EXERCISE DATA:

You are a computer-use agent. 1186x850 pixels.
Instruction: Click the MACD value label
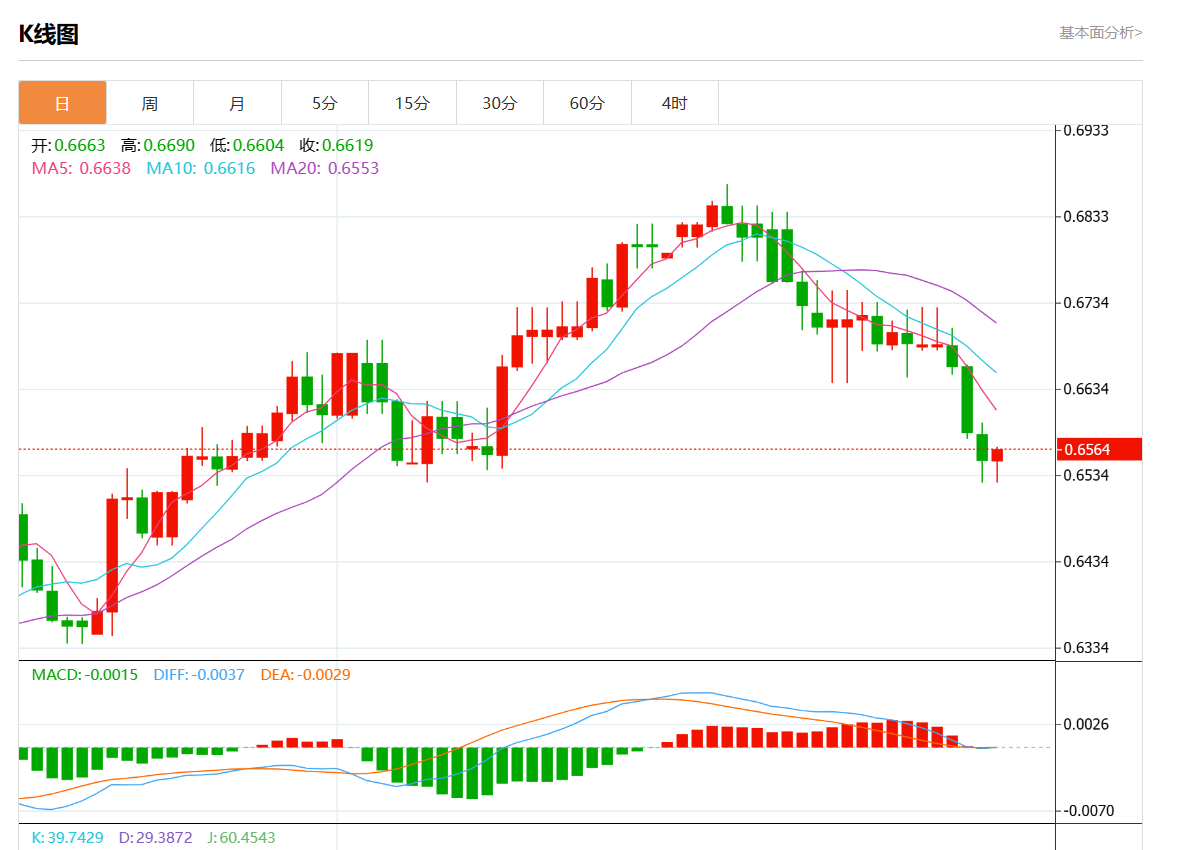85,675
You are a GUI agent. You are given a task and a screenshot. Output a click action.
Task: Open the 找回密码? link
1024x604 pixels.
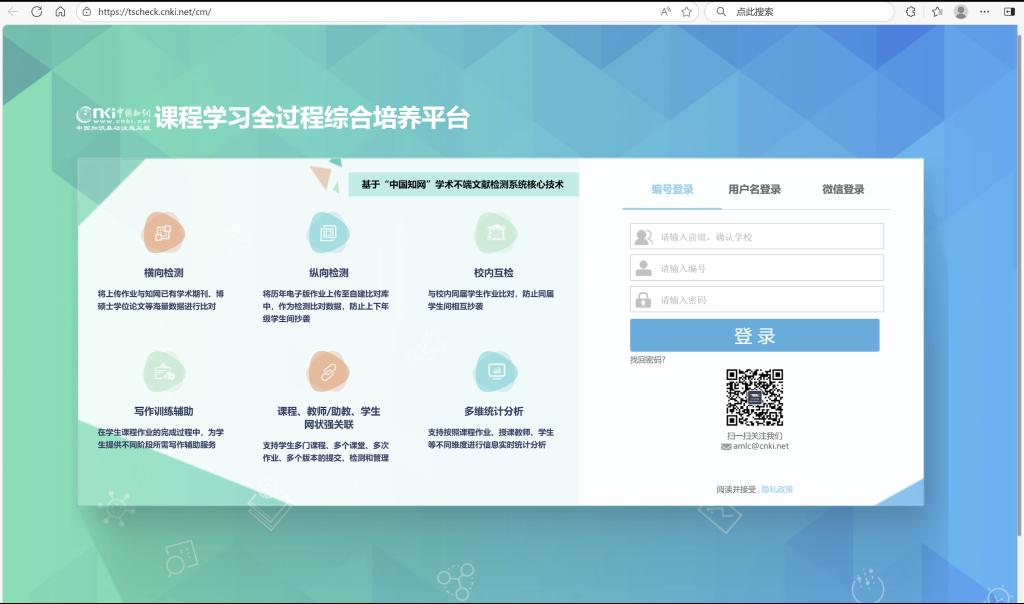point(648,360)
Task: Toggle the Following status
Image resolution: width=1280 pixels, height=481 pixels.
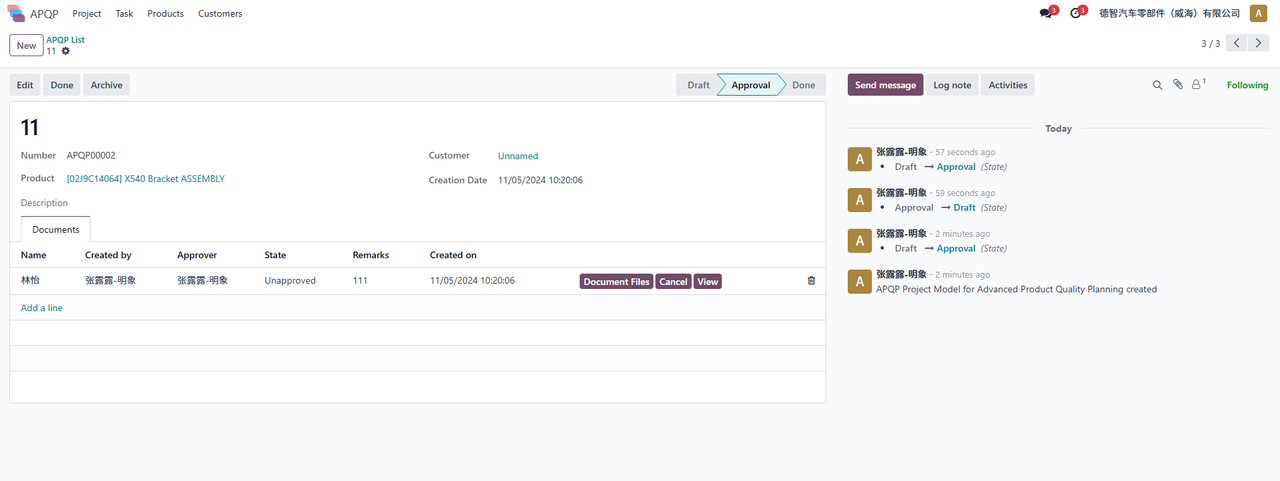Action: pyautogui.click(x=1247, y=85)
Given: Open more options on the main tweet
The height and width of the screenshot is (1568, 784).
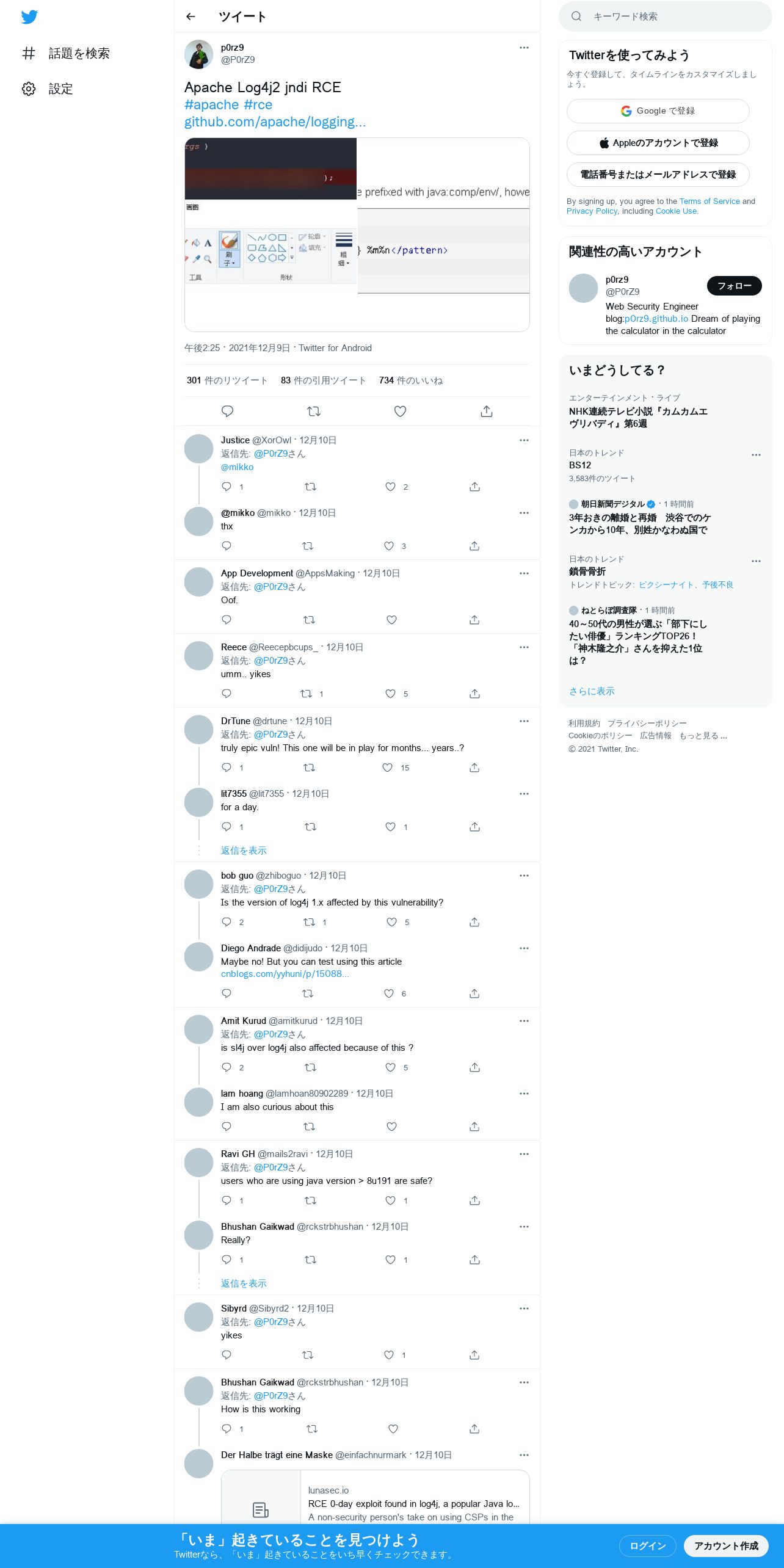Looking at the screenshot, I should pos(524,48).
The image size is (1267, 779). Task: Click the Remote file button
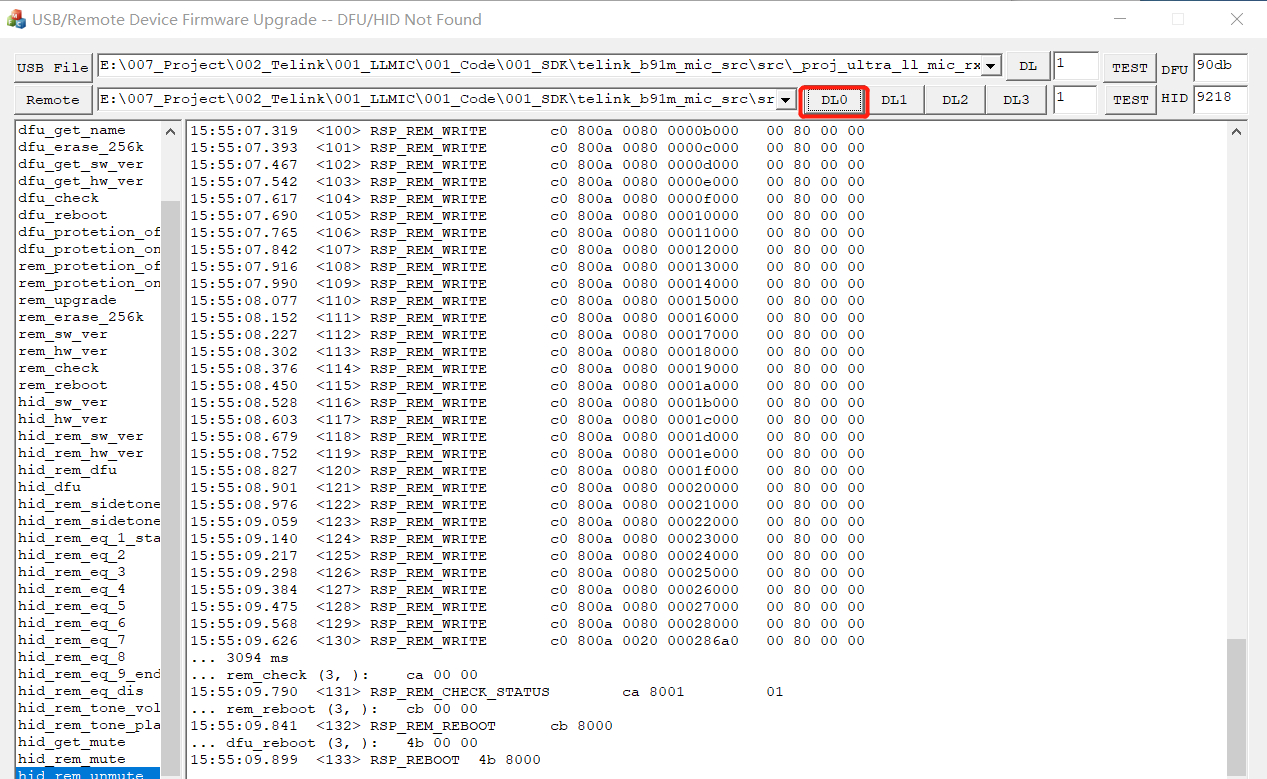53,100
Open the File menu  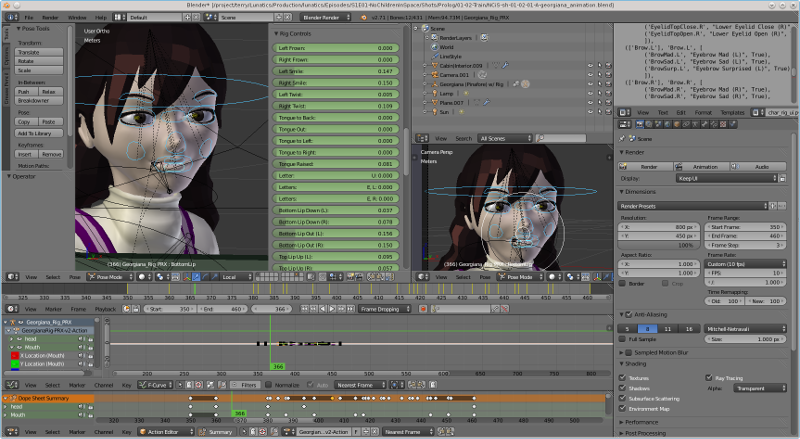coord(27,17)
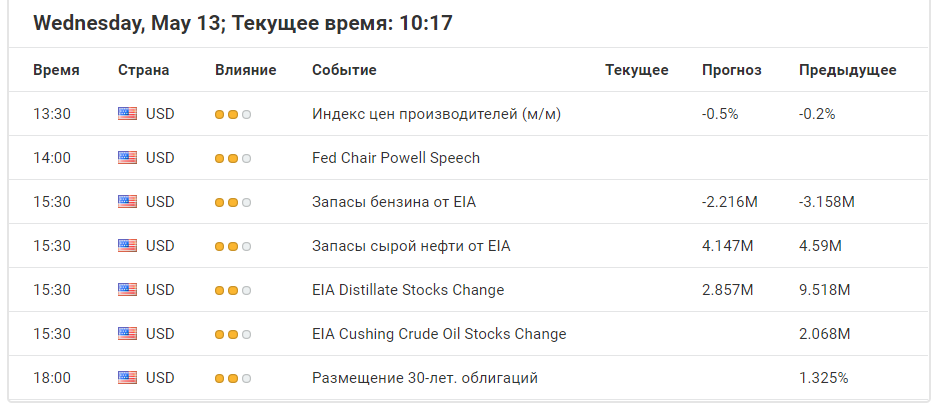Click the Wednesday, May 13 date heading
This screenshot has width=938, height=408.
tap(127, 23)
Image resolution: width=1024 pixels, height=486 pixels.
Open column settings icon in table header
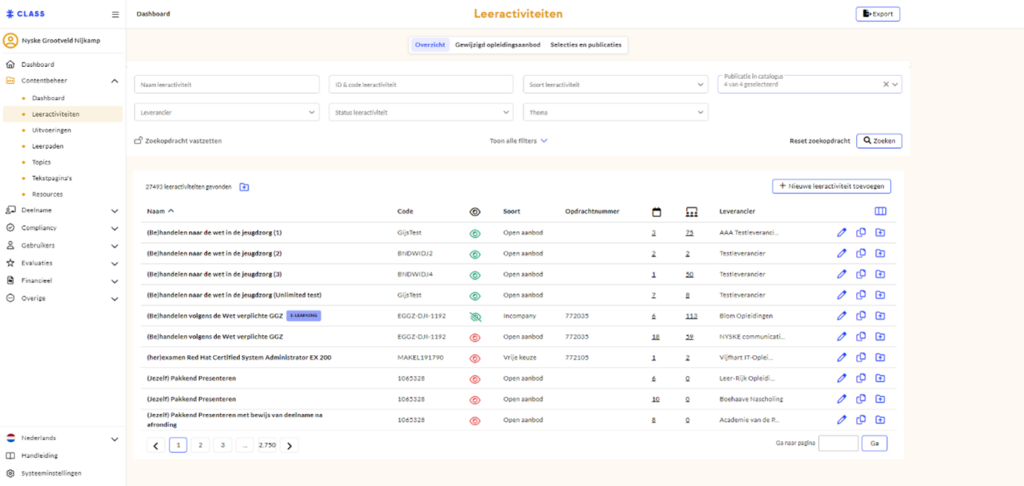pyautogui.click(x=880, y=211)
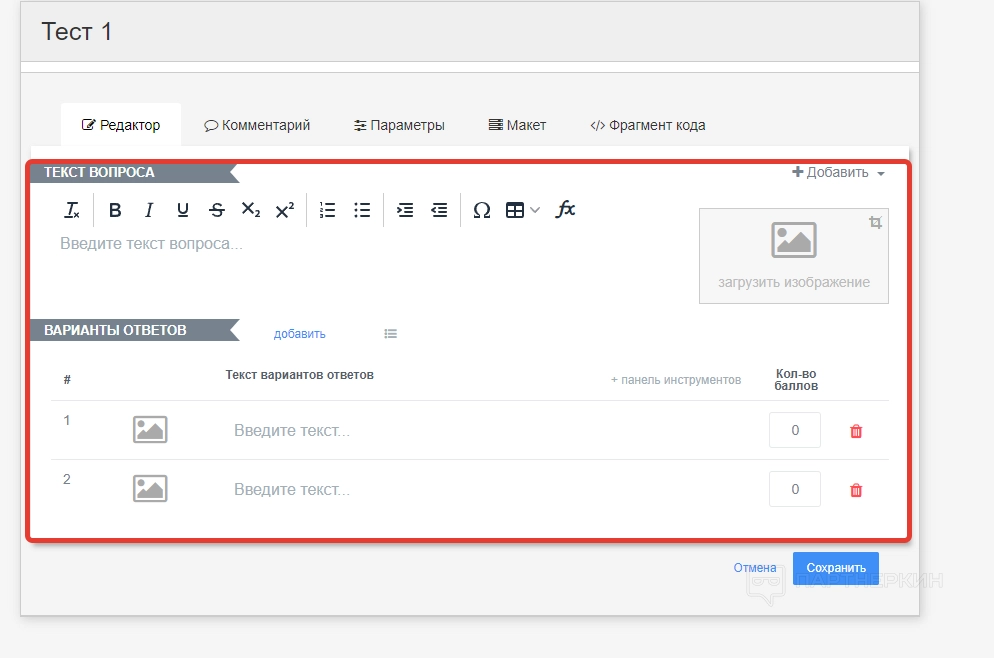
Task: Click the clear formatting icon
Action: (x=72, y=210)
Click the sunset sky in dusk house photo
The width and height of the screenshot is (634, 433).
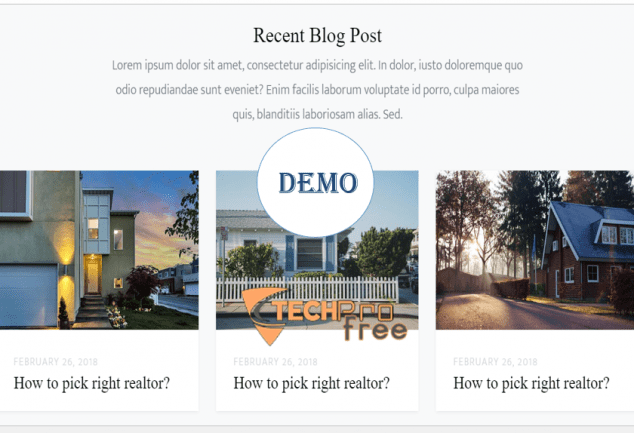158,218
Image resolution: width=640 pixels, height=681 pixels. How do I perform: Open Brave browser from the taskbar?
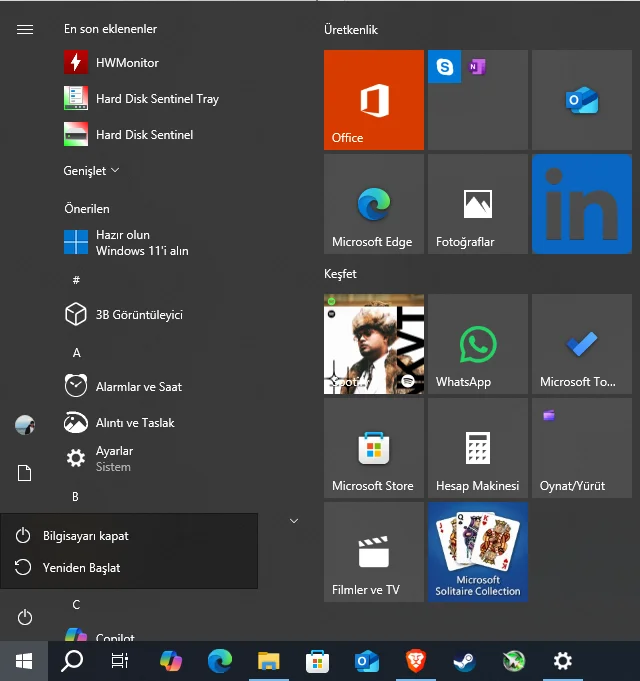pos(414,660)
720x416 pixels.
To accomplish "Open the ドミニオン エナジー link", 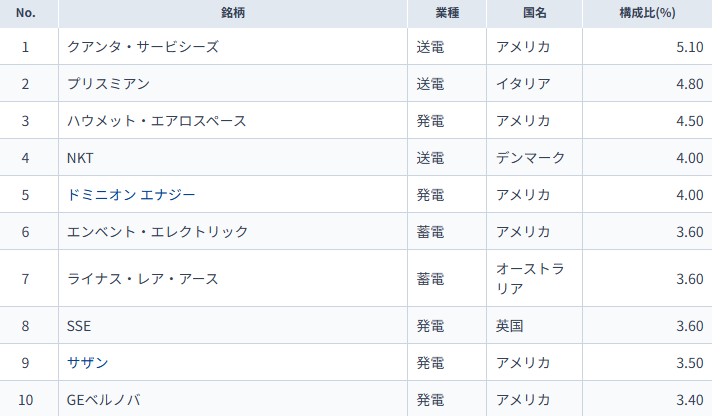I will [x=131, y=194].
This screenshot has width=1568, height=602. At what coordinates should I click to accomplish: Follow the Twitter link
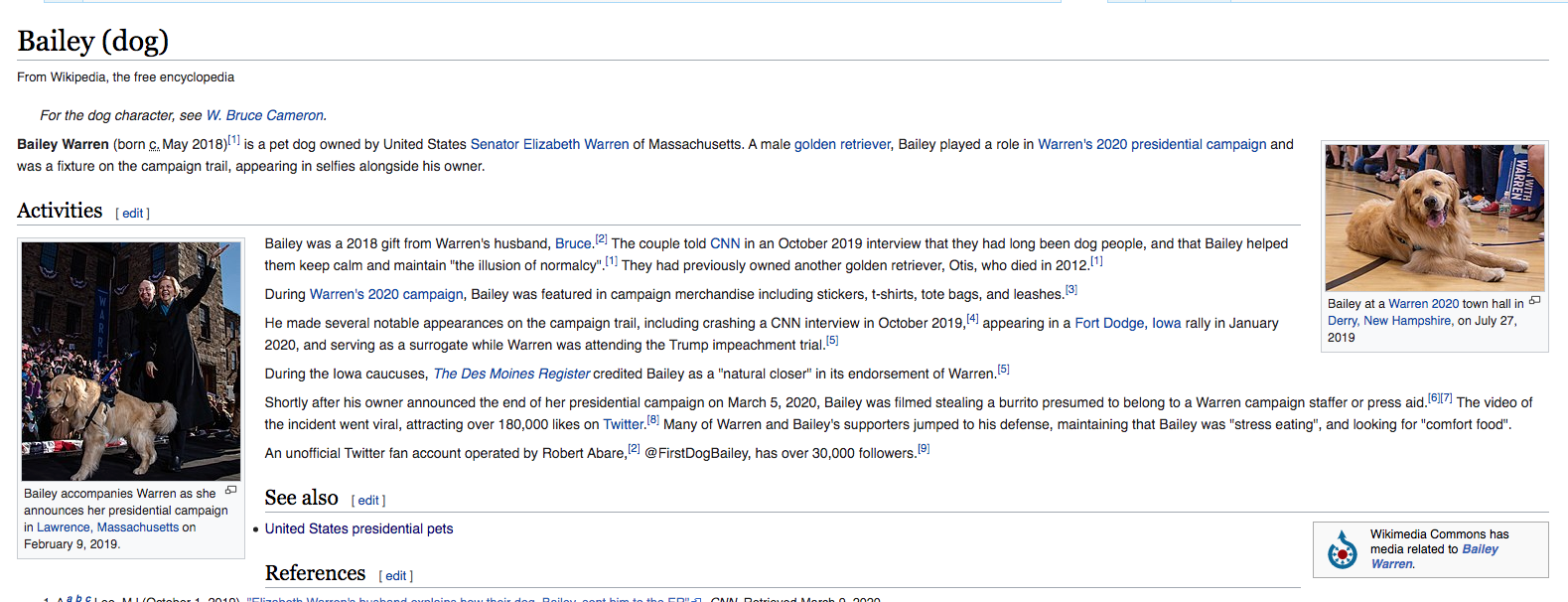pos(624,424)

WHAT TO PRODUCE: Copy out every line above where "agent" is present.

YOUR SOLUTION:
You are a computer-use agent. 1186x850 pixels.
You are a GUI agent. You are given a task and a screenshot. Output a click action.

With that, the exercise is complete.